§ **TASK TO CARRY OUT**
Let the line containing "Авто (167, 487)" serve as the first line of the answer and the final line of the entries as its last, with every line between copied exactly.

§ **DATA SECTION**

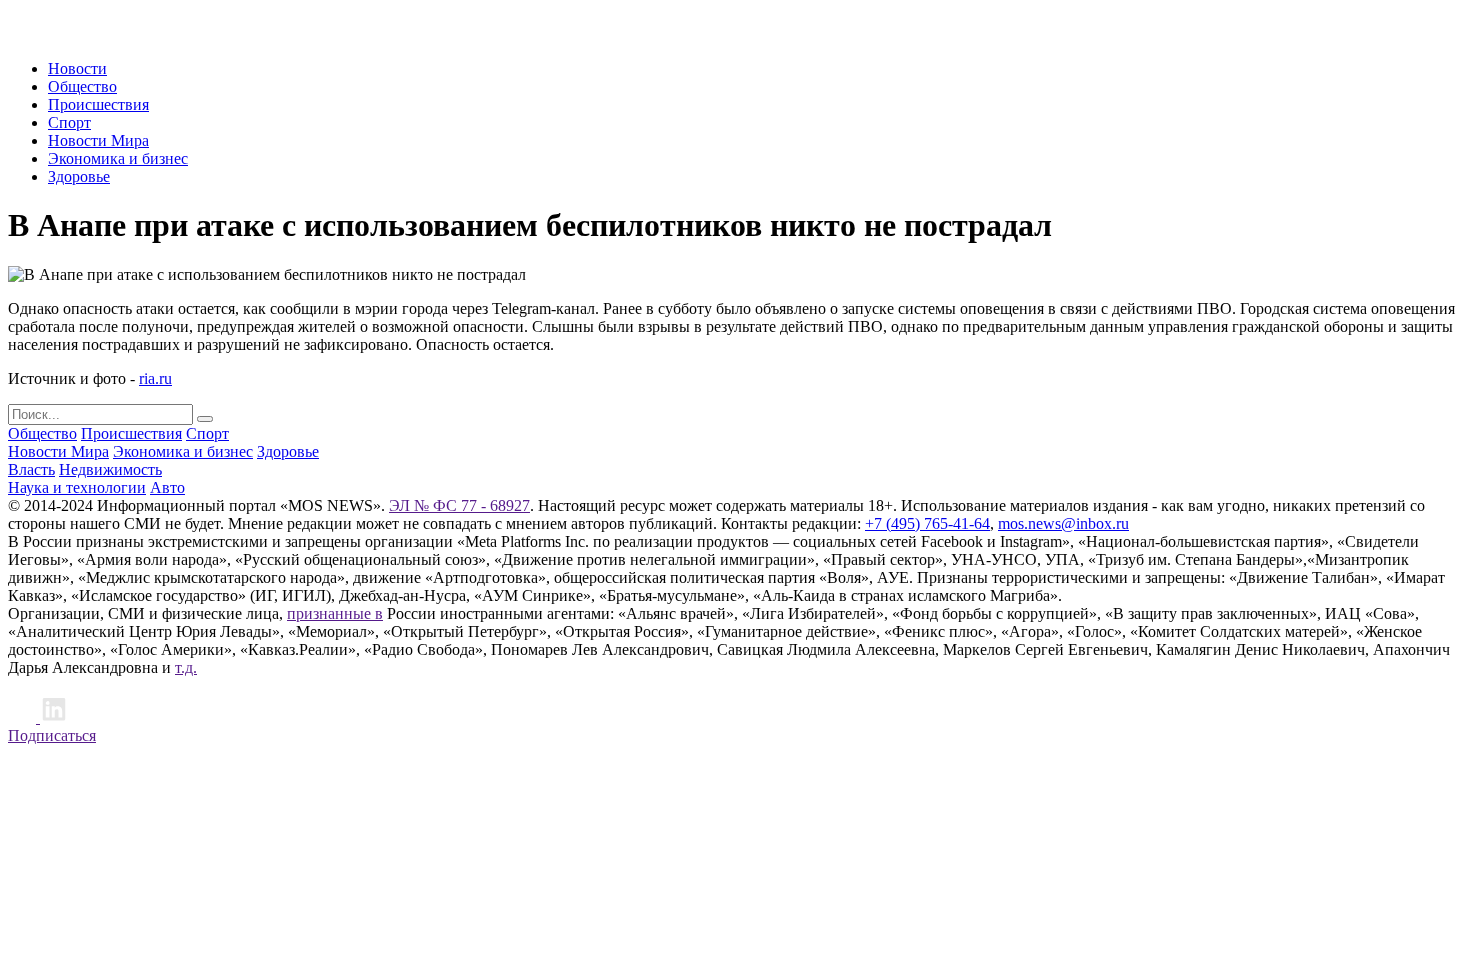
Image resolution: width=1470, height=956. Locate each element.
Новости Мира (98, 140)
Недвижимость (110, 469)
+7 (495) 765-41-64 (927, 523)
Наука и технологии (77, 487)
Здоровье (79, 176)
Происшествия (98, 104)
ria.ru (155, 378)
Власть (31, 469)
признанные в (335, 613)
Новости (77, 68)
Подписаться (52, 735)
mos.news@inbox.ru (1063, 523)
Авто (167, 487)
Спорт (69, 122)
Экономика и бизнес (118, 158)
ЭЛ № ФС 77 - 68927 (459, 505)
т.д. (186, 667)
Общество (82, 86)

§ **EXERCISE RESULT**
Авто (167, 487)
Спорт (69, 122)
Экономика и бизнес (118, 158)
ЭЛ № ФС 77 - 68927 (459, 505)
т.д. (186, 667)
Общество (82, 86)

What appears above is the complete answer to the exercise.